[Collected data]
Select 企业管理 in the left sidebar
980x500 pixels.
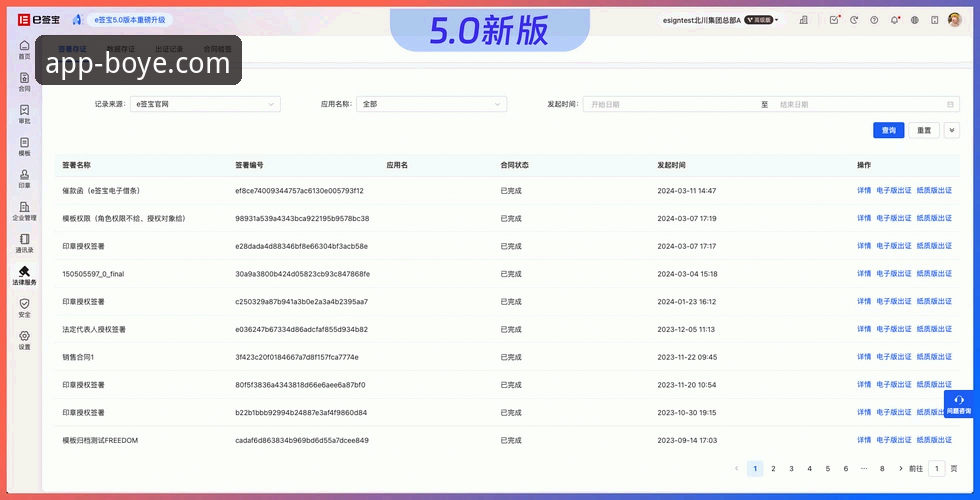pyautogui.click(x=24, y=210)
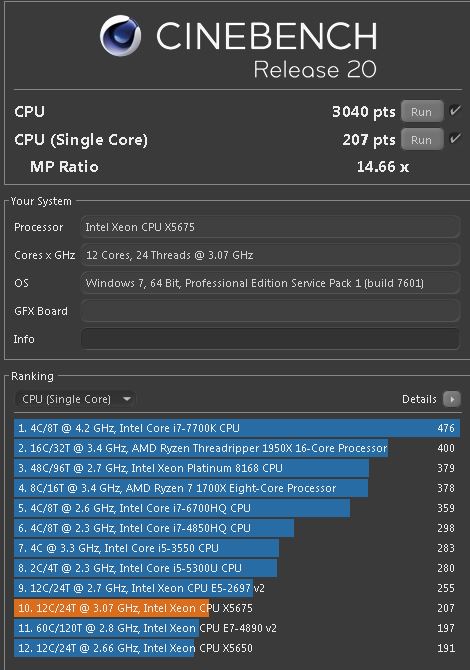This screenshot has width=470, height=670.
Task: Select the Core i7-6700HQ ranking row
Action: coord(237,508)
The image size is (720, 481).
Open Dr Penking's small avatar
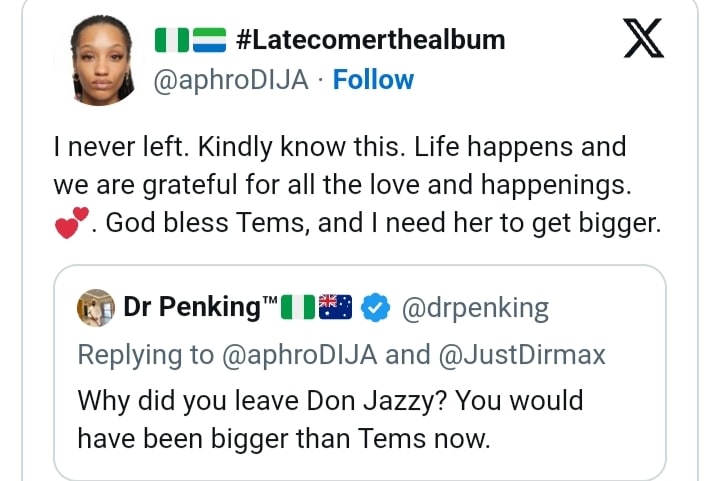coord(96,308)
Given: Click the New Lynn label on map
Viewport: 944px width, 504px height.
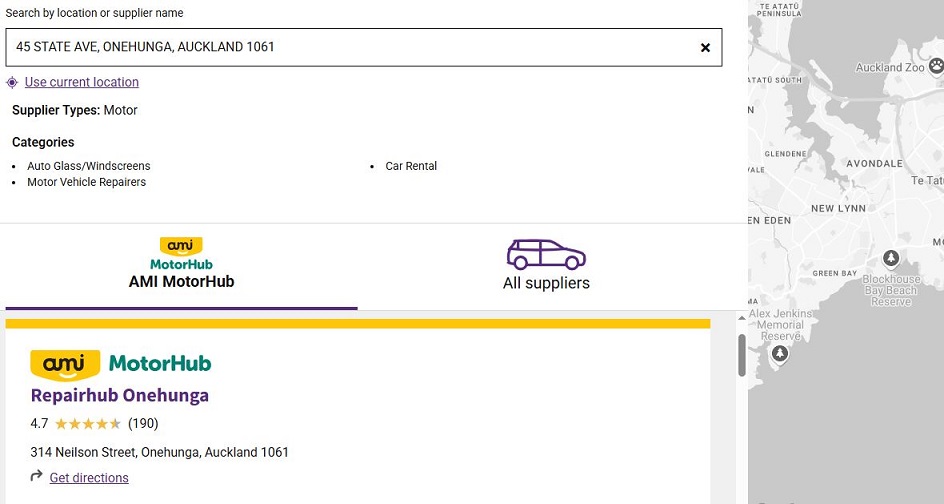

**WHAT IS NEEDED:**
The required result is an exact copy of the lines from the line containing "980x500 pixels." through the end of the entries, with every picture left out.

**SOLUTION TO THE PROBLEM:**
980x500 pixels.
pyautogui.click(x=24, y=210)
This screenshot has width=470, height=670.
Task: Select the Core i7-6700HQ ranking row
Action: coord(237,508)
The image size is (720, 481).
Open Dr Penking's small avatar
coord(96,308)
Given: Click the New Lynn label on map
Viewport: 944px width, 504px height.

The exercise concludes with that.